WHAT YOU NEED TO DO → Lines in the listing below that hold "Click" are the ones to copy.

__________________________________________________

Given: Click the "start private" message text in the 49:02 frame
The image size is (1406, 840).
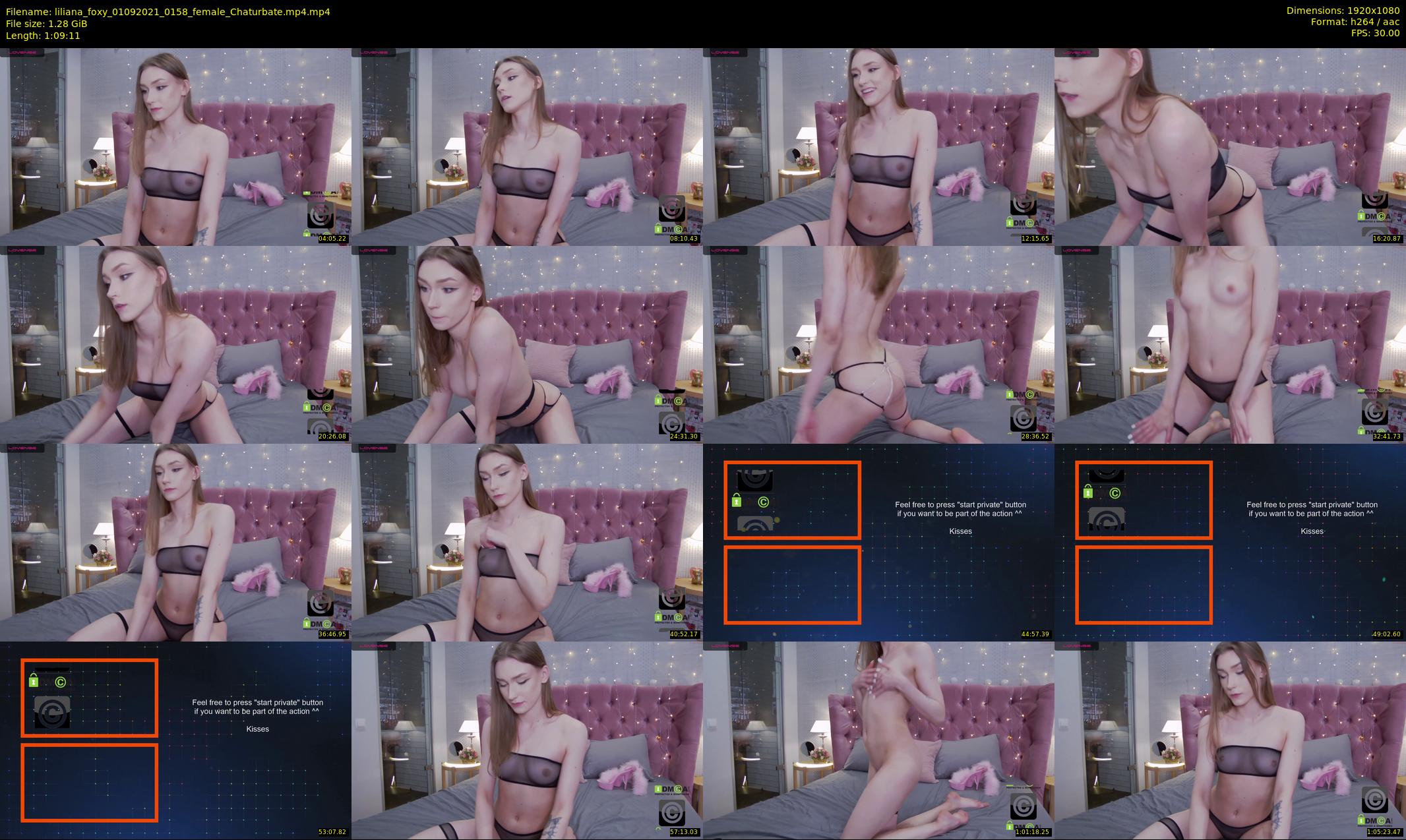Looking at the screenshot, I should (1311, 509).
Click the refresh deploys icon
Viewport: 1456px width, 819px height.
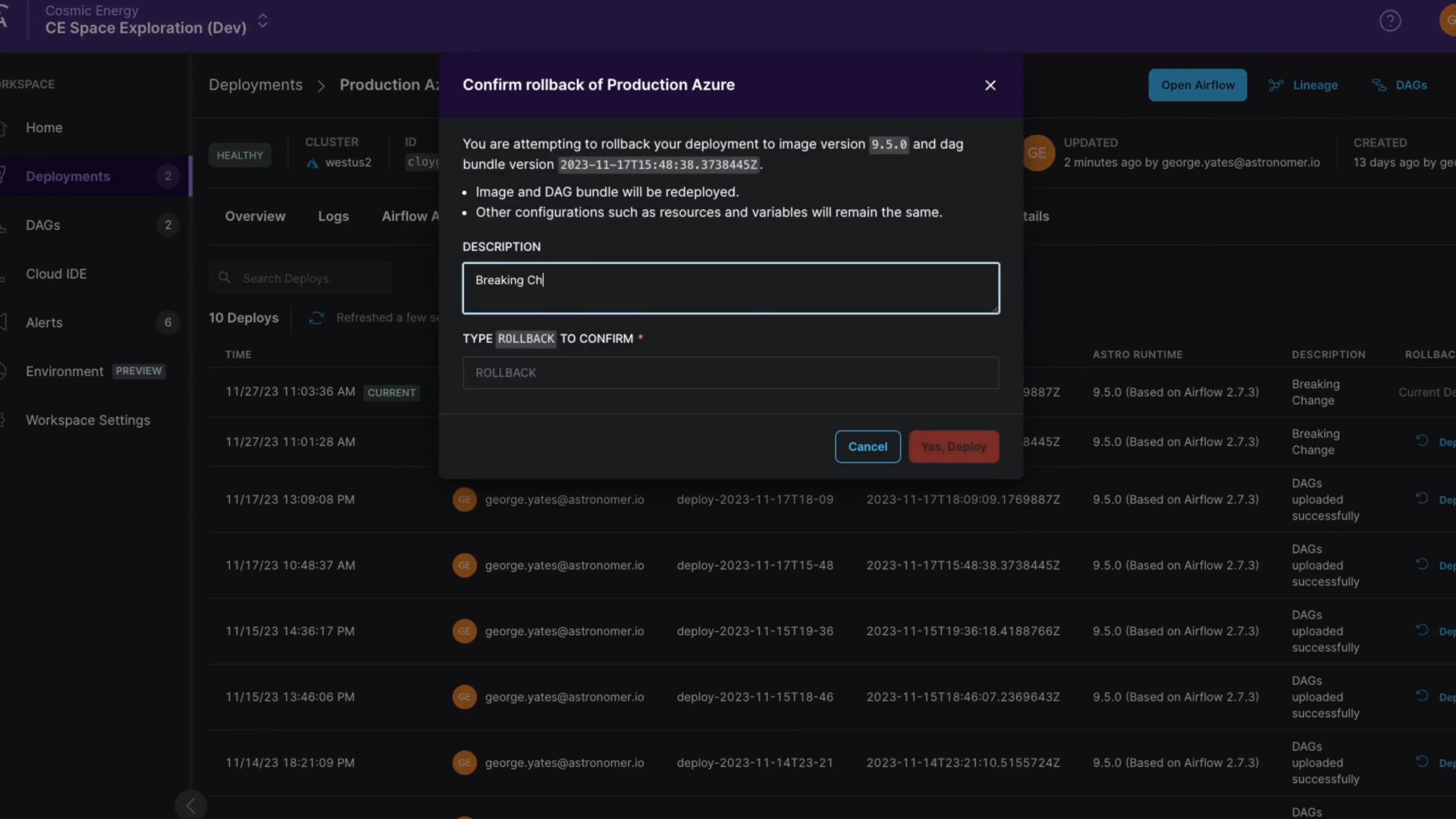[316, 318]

__________________________________________________

SOLUTION FOR THIS PROBLEM →
Given: Click the "start private" message text in the 49:02 frame
Click the refresh deploys icon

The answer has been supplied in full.